▽

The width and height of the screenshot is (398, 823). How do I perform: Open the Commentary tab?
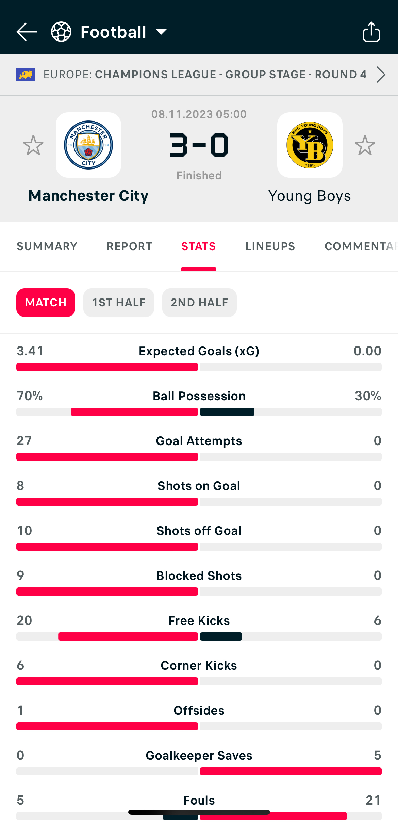[x=360, y=246]
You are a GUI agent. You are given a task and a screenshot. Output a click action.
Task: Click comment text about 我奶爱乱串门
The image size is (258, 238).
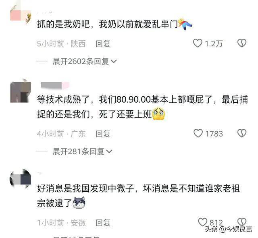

△

Without the pictures, restate all the entries above exactly.

## [Output for this exercise]
The width and height of the screenshot is (398, 823). How do I perform: Open the Commentary tab?
[x=360, y=246]
You are a GUI agent. You are given a task and a screenshot. Output a click action.
Task: Click comment text about 我奶爱乱串门
The image size is (258, 238).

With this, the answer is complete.